Maintaining Complete Records
Create a single location for maintaining your files. Invest in a filing cabinet or box where you can keep your tax records. Then, you'll need file folders or envelopes to separate the records for each year. If your tax return is relatively simple, you might not need much more than this. For example, if you don't have any self-employment income and don't claim any deductions, you may not have anything in your file but your W-2 and your tax return. These can be easily kept in a single manila envelope. If you claim numerous deductions in different categories, you'll typically need a more elaborate filing system to keep everything organized. If you're keeping digital files, organize them in much the same way you would if you have a paper filing cabinet. Create one folder for tax records, then add a folder within it for each year. Use folders within each year's folder to further organize your files.
Label receipts and documents clearly. Right after you buy something, you likely know exactly what the receipt is for. But will you still remember a year from now, or even 3 years from now? Make notes on your receipts and documents so you'll always know exactly what they are. Thermal receipts can fade with time, so make a photocopy of it as soon as possible after the purchase. Staple the original receipt to the photocopy.
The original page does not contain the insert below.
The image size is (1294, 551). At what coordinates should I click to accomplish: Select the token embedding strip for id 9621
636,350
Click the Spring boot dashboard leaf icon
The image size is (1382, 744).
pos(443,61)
Organize your documents into categories. If you're claiming a lot of deductions, keeping your receipts and documents organized will make your life (or your accountant's life) easier come tax time. Create file folders for all of the following categories in which you anticipate having deductible expenses: Personal expenses Medical and dental expenses Utility bills Mortgage payments and home improvements (if you own your home) Bank statements Investment statements Pay stubs and other income records Business expenses (by category)
Keep digital and paper records. Even if you still keep paper records, scan all of your documents so you have a digital copy. Digital copies don't degrade the way paper records do, and you'll always have a backup on hand if that receipt fades or that invoice goes missing. If you're paper-free, make a copy of your tax documentation on a thumb drive and store it in a different location, so if anything happens, you've still got the records you need.
Save your records for at least 7 years. While it's true that you can get away with tossing some records after 3 or 4 years, you want to be on the safe side. Keep at least digital copies of all your tax records for at least 7 years from the date of the tax return they apply to. If the records are related to real estate or physical property, keep them for as long as you own the property. If you are self-employed, you may have more administrative and tax burden than employees. You can use accounting software such as Quickbooks to maintain records. Set up a separate business bank account so someone else can help you out with the accounting.